• GIVEN EXERCISE: Copy out each line of the items below that contains the word "Select". Case matters.

• INPUT ROWS:
** begin **
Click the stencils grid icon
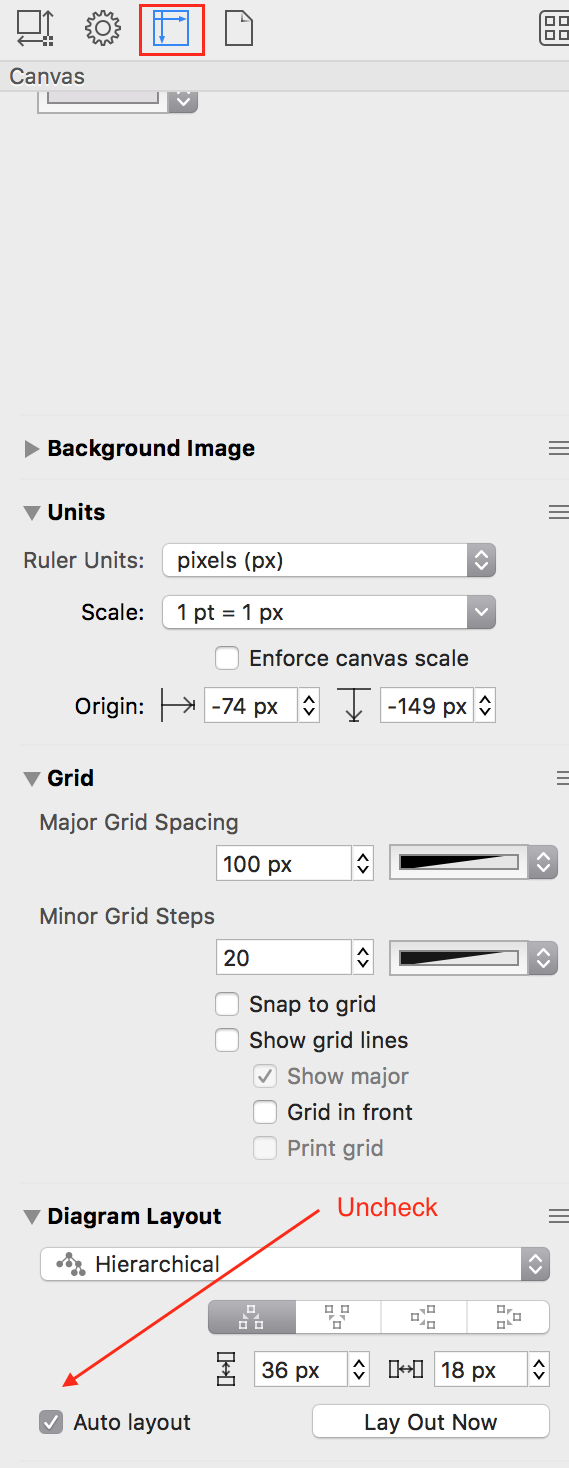The image size is (569, 1468). 555,28
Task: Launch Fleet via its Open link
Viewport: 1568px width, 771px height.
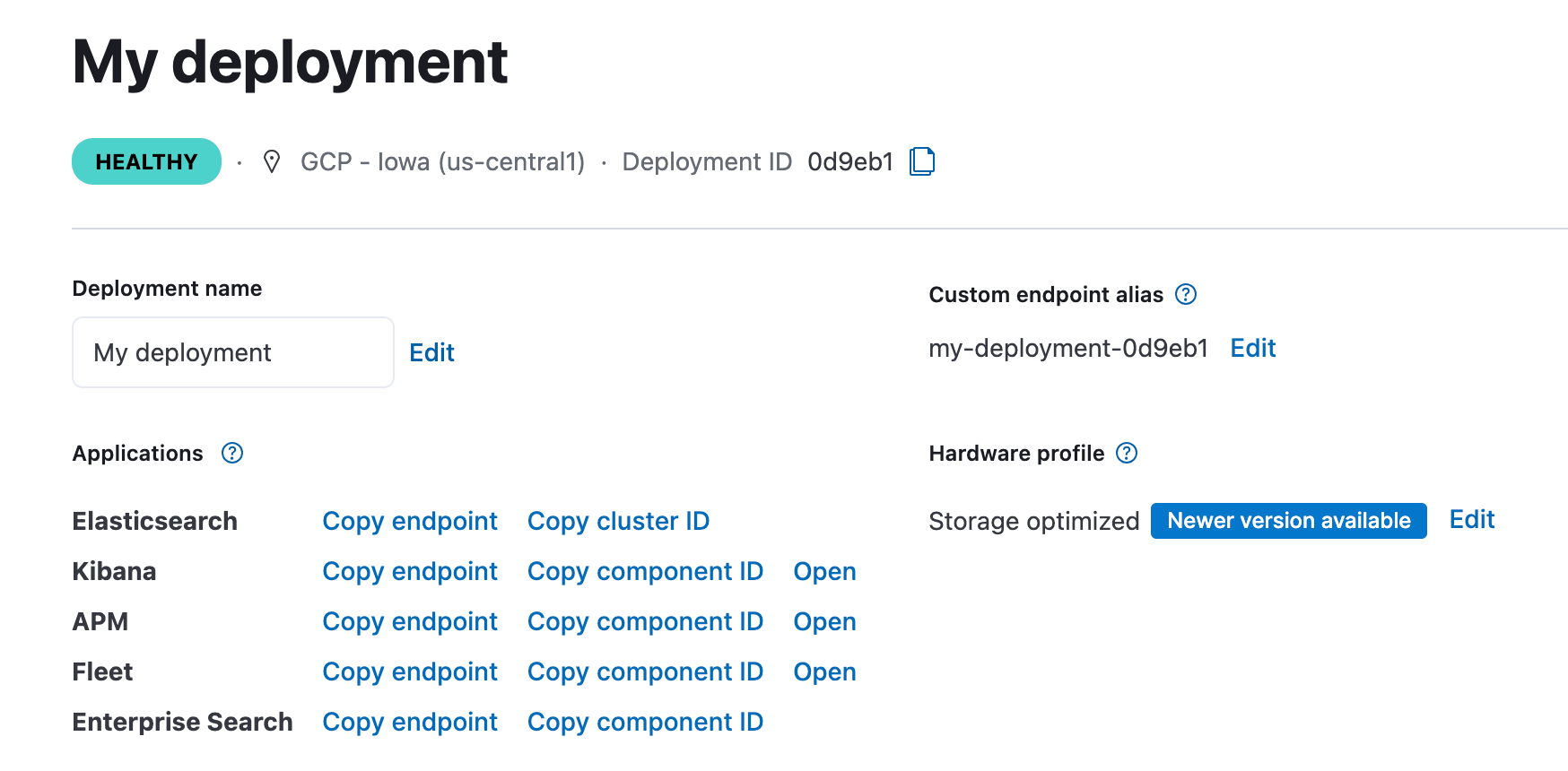Action: tap(824, 671)
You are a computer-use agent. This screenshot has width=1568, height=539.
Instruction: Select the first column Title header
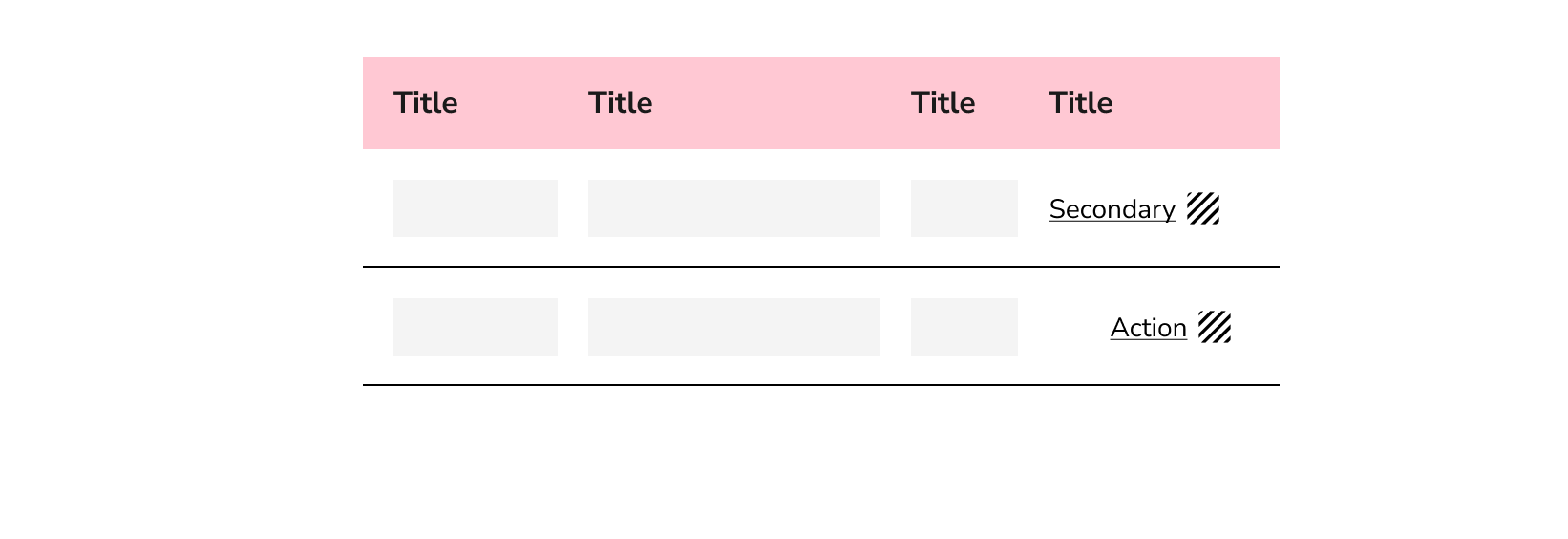point(426,103)
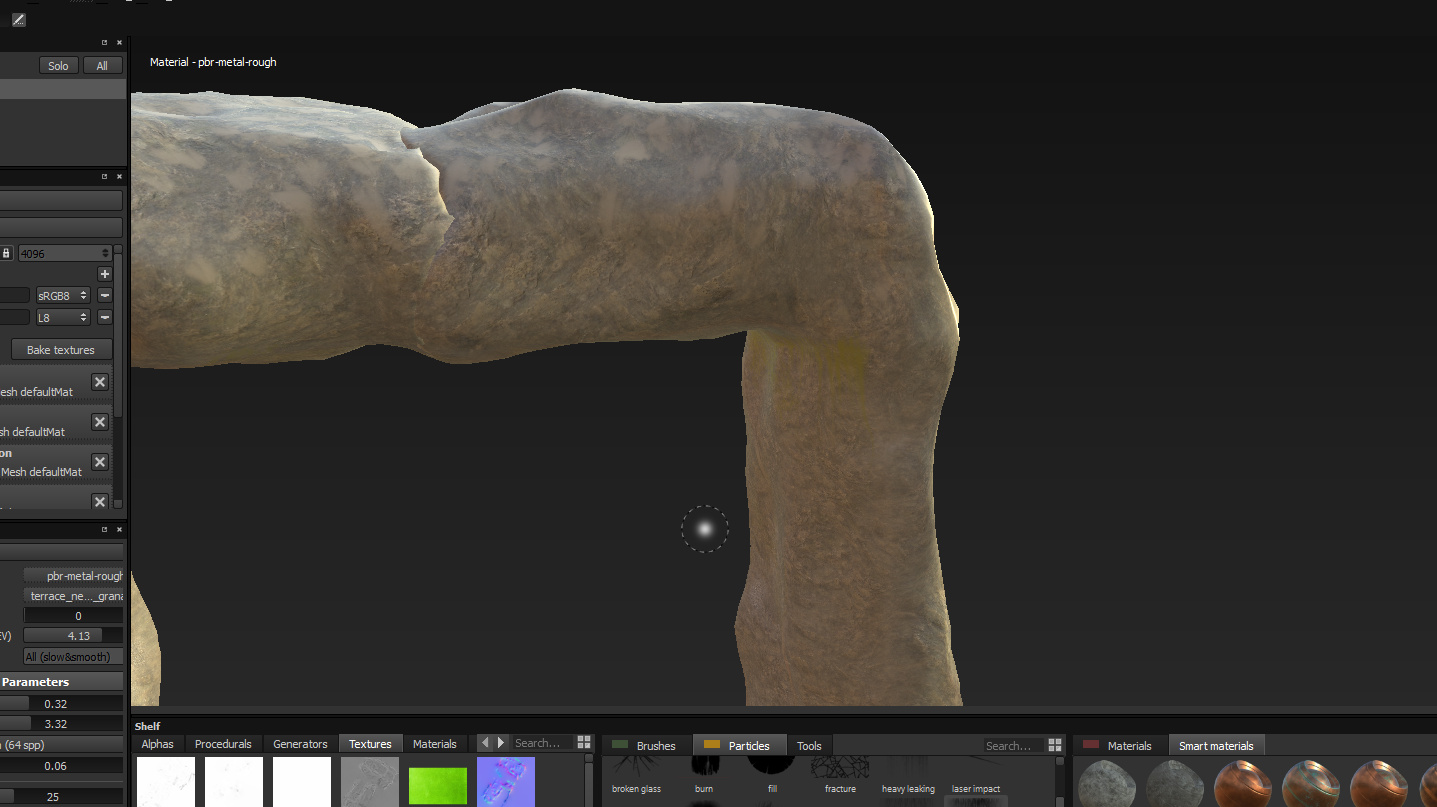This screenshot has height=807, width=1437.
Task: Open the 4096 resolution dropdown
Action: coord(64,254)
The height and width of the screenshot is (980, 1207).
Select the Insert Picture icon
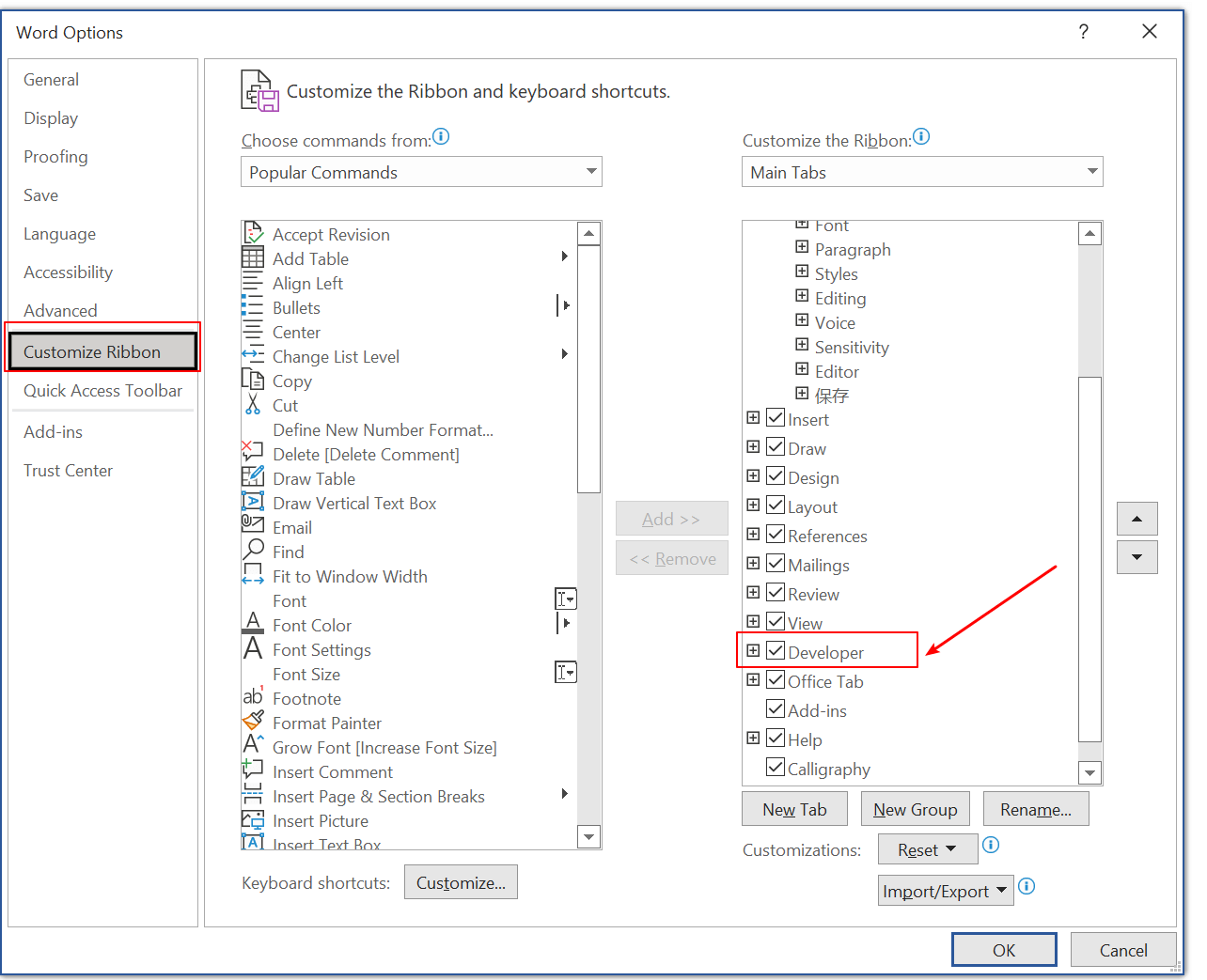253,819
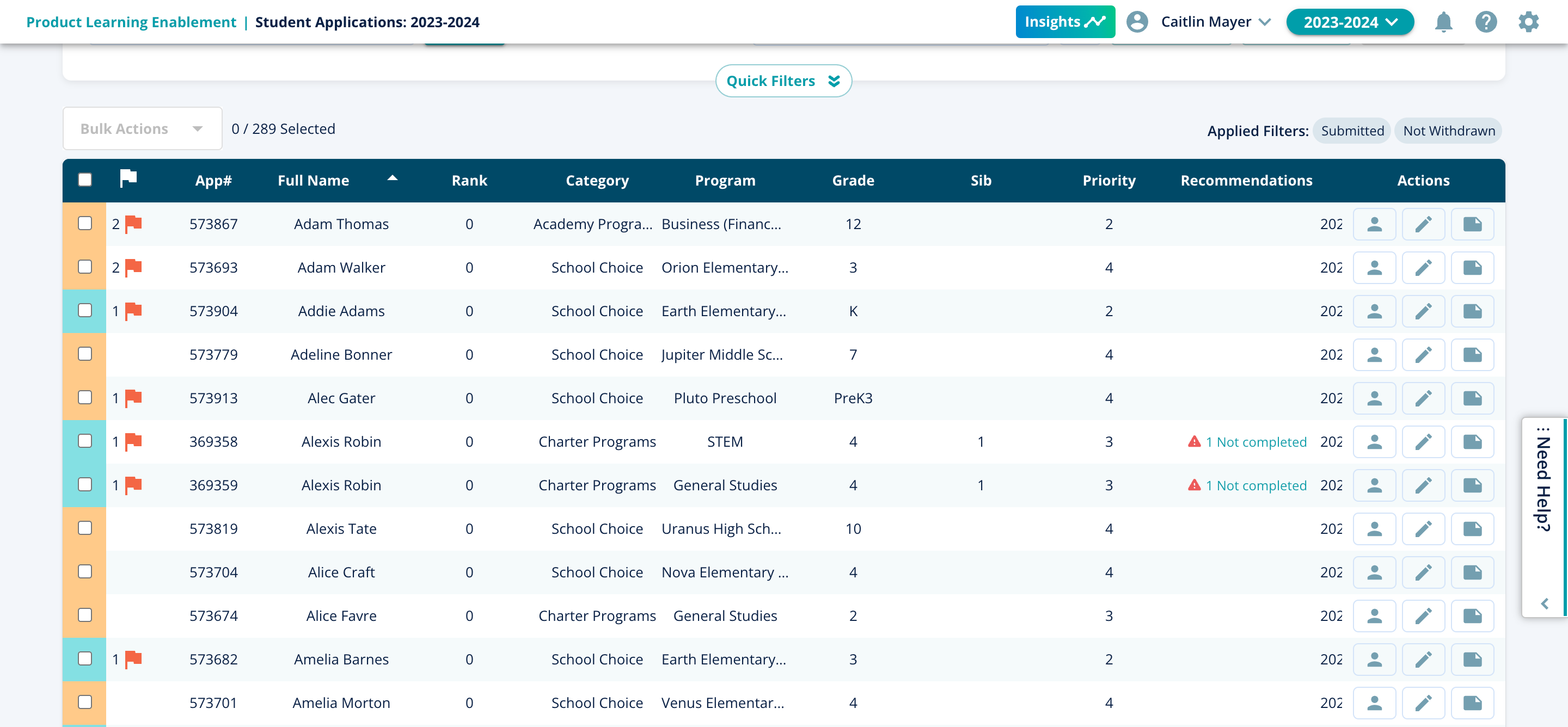Click edit pencil for Alice Craft row
Screen dimensions: 1568x727
coord(1423,572)
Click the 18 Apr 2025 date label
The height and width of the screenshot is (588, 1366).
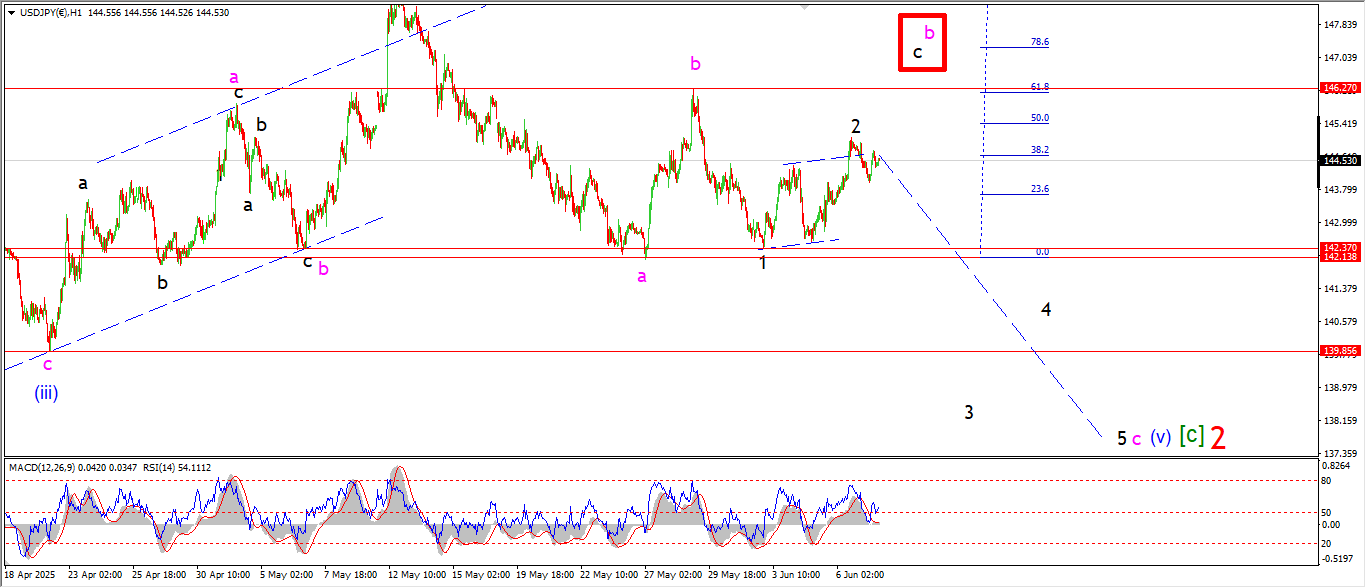point(31,575)
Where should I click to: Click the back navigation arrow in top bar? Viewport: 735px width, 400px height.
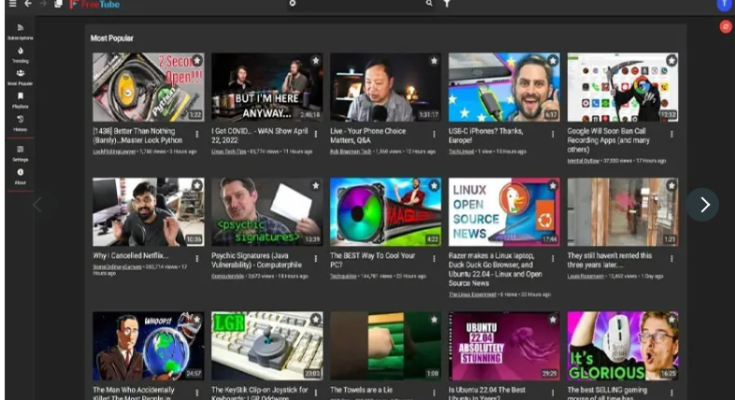pyautogui.click(x=27, y=5)
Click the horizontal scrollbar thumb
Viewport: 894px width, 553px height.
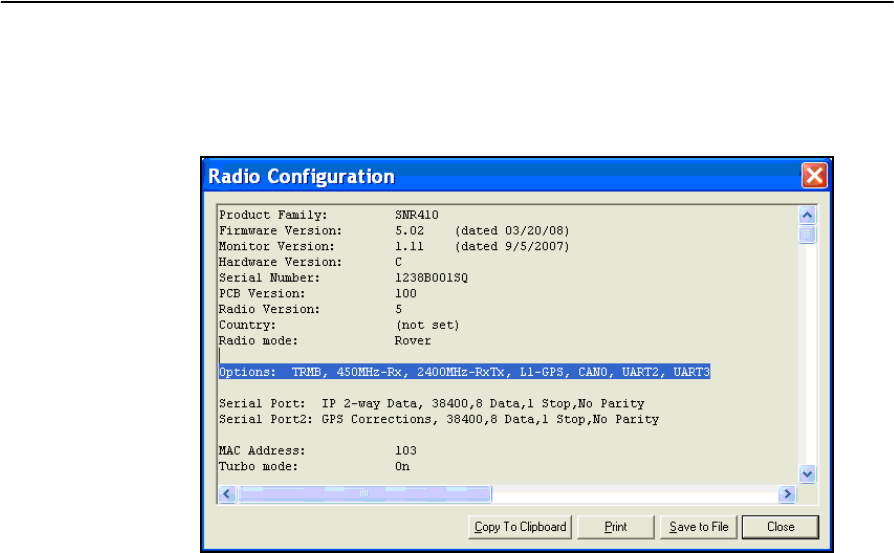(364, 494)
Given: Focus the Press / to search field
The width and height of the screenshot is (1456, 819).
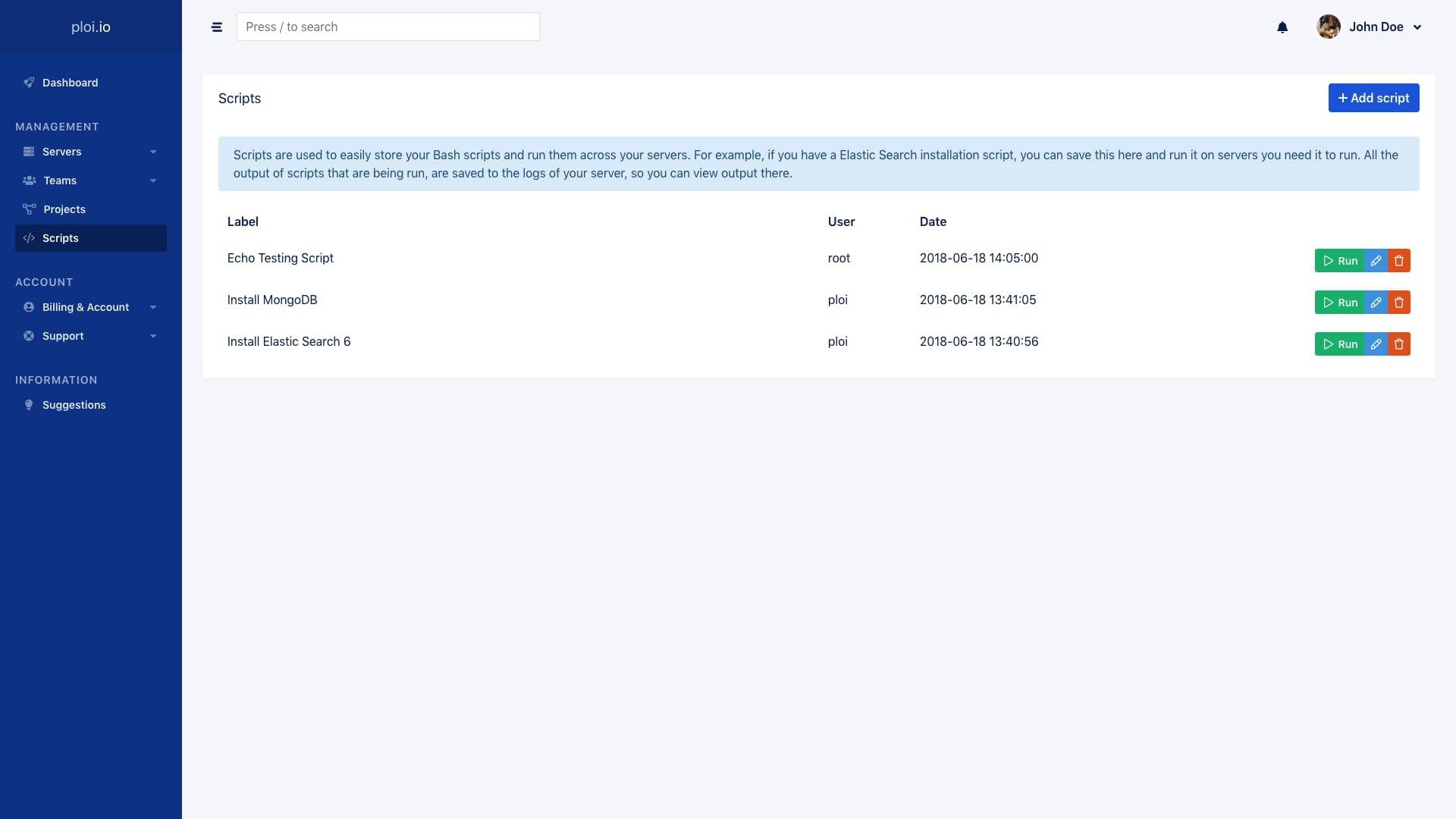Looking at the screenshot, I should pyautogui.click(x=388, y=27).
** end **
• EXERCISE RESULT:
Instruction: Select the first column Title header
Select the Insert Picture icon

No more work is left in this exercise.